Burada tekrar makale serimizin ilki olan "Zaman Yönetimi" içindeki matrise döneceğiz; yönetici hangi bölgede çalışmak istiyor?
"Acil-Önemli " bölgesinde olmayı tercih eden bir yönetici, kriz çıkaran bir problem ile karşılaşınca tecrübesini de kullanarak en kısa sürede sorunu gidermek için nedenlerine inmeden hemen müdahale eder. Derhal yapılan müdahale ile sorunun çözülmesi halinde de, yönetici başarısı ile popüler olur. Oysa, nedenlerine inilmeden ve tekrar oluşması engellenmeden çözülen sorunlardaki en büyük risk ise krizin tekrarlanmasıdır. Tekrarlanan benzer krizler yöneticiyi krizin içine çekmekte ve bir parçası olarak göstermekte, enerjisini gün ve gün tüketmektedir. Bu durumdaki yöneticiler her gün dalga dalga gelen krizlere direnirler; ancak teknik bilgileri yeterli olsa da zaman yönetimini yapamadıkları için enerjileri tükenince kendilerini "Acil Olmayan-Önemsiz " bölgesine atarak kurtulmaya çalışırlar.
Oysa bir önceki makalemizde açıkladığımız gibi, "Acil Olmayan-Önemli" bölgesinde çalışan bir yönetici ise devam eden krizin içine girerek problemin nedenlerini detaylandırır ve tekrar oluşmaması için yapılması gerekenleri belirleyerek uygulamasında güncellemelere gider. Bu tarz bir yöneticinin, yönetim tarzı zaman geçtikçe değer kazanır.
Kurumsal olmayan firmalar için, özellikle sektörde çalışan diğer firmalardan teknik alan için bir transfer yaptıklarında yeni atanan bu yöneticinin tüm sorunların hemen gidermesini beklerler. Sorunların giderilmesinin sadece bir yöneticinin etkisi ile olması( hele yetkileri törpülenmişse) çok zordur.

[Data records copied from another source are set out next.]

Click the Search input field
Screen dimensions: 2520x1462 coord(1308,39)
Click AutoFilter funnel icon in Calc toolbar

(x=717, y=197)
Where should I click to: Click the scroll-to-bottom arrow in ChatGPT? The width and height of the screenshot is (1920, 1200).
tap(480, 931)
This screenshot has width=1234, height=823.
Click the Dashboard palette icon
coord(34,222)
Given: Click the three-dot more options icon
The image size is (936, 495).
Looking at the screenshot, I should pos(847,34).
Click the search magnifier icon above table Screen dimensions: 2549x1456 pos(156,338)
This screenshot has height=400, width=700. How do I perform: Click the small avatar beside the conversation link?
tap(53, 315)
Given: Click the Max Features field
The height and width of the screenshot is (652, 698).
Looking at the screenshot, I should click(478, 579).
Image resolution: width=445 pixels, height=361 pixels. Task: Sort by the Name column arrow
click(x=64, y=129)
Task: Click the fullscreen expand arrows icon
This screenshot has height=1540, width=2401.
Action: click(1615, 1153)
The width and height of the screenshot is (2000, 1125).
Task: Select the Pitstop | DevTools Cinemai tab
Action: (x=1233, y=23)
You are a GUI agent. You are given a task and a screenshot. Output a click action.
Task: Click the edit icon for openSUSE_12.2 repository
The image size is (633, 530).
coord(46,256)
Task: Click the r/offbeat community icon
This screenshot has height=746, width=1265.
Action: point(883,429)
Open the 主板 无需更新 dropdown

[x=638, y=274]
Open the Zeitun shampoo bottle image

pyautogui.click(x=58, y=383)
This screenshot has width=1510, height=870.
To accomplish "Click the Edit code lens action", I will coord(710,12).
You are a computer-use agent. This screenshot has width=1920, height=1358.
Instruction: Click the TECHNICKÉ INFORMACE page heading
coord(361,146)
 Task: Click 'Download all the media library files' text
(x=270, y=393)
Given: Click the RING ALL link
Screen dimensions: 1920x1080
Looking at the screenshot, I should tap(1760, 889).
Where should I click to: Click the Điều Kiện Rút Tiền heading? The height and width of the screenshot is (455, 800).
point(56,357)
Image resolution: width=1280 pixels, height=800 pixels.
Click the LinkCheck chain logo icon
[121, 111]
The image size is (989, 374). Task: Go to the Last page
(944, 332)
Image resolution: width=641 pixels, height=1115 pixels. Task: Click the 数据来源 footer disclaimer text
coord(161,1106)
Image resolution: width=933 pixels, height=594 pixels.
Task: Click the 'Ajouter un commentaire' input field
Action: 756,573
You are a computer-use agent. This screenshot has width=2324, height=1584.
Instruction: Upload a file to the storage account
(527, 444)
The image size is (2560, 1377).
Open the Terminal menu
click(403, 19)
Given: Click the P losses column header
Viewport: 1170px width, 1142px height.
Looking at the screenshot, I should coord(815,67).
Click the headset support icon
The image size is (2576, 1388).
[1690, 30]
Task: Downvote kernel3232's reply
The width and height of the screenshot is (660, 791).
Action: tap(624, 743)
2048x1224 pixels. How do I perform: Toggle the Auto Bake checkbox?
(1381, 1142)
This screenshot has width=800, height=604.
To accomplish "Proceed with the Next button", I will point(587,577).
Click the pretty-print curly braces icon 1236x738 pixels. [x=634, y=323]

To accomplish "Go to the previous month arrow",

Çok beğendiğim bir söz vardır "Akıllı memur amirini çalıştırır!". Bazı yöneticiler de, kurumsal olmama durumunu lehine kullanarak sorunlarını sürekli üst kademelere taşıyıp amirlerine çözdürmeyi adet edinmişlerdir. Bu sayede karar alma yetkisini üst kademelere teslim ederek, sorumluluktan kaçma fırsatı bulurlar. Bu tarz yönetimi kullanan yöneticiler "Acil Olmayan-Önemsiz" bölgesinde çalıştıkları için bir süre çalıştıktan sonra işten çıkarılmaya mahkum olurlar.